Stored items:
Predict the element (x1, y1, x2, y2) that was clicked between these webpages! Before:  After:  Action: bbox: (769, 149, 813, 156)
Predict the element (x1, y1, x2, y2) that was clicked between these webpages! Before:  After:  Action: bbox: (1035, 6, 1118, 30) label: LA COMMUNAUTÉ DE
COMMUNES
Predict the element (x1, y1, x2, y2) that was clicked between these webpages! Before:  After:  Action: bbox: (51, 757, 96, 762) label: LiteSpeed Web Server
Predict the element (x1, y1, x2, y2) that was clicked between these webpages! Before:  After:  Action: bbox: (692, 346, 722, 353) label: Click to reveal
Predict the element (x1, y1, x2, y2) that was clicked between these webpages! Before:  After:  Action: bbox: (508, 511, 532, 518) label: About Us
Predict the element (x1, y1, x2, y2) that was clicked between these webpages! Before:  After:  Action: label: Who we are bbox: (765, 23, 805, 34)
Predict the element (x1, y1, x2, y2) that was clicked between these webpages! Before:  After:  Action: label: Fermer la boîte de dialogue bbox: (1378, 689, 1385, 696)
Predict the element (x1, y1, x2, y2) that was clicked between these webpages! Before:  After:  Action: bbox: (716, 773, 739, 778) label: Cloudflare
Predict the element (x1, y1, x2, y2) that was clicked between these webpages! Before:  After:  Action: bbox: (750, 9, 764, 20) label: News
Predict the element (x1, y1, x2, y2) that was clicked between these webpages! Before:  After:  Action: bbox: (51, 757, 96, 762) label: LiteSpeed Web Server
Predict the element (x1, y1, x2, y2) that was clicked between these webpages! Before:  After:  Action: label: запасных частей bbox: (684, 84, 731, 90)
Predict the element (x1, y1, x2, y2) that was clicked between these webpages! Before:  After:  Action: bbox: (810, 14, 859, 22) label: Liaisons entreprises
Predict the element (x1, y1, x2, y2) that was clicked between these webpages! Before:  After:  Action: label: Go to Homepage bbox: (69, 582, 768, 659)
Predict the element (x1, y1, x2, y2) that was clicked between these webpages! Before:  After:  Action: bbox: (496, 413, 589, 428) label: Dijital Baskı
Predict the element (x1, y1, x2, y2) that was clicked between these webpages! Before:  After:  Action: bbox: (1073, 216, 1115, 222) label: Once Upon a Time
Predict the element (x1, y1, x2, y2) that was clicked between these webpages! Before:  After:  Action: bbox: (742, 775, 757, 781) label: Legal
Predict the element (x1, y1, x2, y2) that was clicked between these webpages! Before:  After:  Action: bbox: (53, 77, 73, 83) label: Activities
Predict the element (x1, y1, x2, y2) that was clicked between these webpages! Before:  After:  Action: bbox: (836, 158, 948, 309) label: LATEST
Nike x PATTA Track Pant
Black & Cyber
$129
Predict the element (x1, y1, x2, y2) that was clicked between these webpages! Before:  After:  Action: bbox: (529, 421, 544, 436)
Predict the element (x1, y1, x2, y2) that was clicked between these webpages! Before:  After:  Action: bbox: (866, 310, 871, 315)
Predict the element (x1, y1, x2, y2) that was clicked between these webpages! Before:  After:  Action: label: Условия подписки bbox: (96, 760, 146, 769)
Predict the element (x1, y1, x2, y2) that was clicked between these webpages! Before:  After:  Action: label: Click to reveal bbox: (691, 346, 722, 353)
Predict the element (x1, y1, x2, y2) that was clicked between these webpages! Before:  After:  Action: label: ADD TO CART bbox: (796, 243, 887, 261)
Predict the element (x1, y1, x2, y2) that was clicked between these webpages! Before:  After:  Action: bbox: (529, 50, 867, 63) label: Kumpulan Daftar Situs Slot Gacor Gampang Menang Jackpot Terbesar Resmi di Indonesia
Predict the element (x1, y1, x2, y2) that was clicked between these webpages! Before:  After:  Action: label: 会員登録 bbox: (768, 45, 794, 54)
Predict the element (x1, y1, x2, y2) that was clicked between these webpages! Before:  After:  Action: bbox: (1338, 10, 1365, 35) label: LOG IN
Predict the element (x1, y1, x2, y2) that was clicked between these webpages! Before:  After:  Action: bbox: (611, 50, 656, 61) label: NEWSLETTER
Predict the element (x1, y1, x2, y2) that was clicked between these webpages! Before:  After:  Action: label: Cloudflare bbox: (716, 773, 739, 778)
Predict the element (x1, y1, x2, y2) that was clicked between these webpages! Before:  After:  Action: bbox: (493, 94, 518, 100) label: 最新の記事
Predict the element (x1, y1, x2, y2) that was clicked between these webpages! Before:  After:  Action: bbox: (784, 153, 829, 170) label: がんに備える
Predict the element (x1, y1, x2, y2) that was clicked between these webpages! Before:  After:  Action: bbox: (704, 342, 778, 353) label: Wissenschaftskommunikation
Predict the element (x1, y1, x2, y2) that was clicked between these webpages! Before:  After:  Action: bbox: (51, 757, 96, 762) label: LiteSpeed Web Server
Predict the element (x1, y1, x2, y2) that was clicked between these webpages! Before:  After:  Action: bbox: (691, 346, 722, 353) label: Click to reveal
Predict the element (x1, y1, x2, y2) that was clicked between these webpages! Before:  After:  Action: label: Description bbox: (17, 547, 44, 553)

● **Problem to work on**
Reproduce verbatim the lines of the listing above, from the line with "781) label: Legal" up to and including the line with "45, 794, 54)".

● **Task answer**
Predict the element (x1, y1, x2, y2) that was clicked between these webpages! Before:  After:  Action: bbox: (742, 775, 757, 781) label: Legal
Predict the element (x1, y1, x2, y2) that was clicked between these webpages! Before:  After:  Action: bbox: (53, 77, 73, 83) label: Activities
Predict the element (x1, y1, x2, y2) that was clicked between these webpages! Before:  After:  Action: bbox: (836, 158, 948, 309) label: LATEST
Nike x PATTA Track Pant
Black & Cyber
$129
Predict the element (x1, y1, x2, y2) that was clicked between these webpages! Before:  After:  Action: bbox: (529, 421, 544, 436)
Predict the element (x1, y1, x2, y2) that was clicked between these webpages! Before:  After:  Action: bbox: (866, 310, 871, 315)
Predict the element (x1, y1, x2, y2) that was clicked between these webpages! Before:  After:  Action: label: Условия подписки bbox: (96, 760, 146, 769)
Predict the element (x1, y1, x2, y2) that was clicked between these webpages! Before:  After:  Action: label: Click to reveal bbox: (691, 346, 722, 353)
Predict the element (x1, y1, x2, y2) that was clicked between these webpages! Before:  After:  Action: label: ADD TO CART bbox: (796, 243, 887, 261)
Predict the element (x1, y1, x2, y2) that was clicked between these webpages! Before:  After:  Action: bbox: (529, 50, 867, 63) label: Kumpulan Daftar Situs Slot Gacor Gampang Menang Jackpot Terbesar Resmi di Indonesia
Predict the element (x1, y1, x2, y2) that was clicked between these webpages! Before:  After:  Action: label: 会員登録 bbox: (768, 45, 794, 54)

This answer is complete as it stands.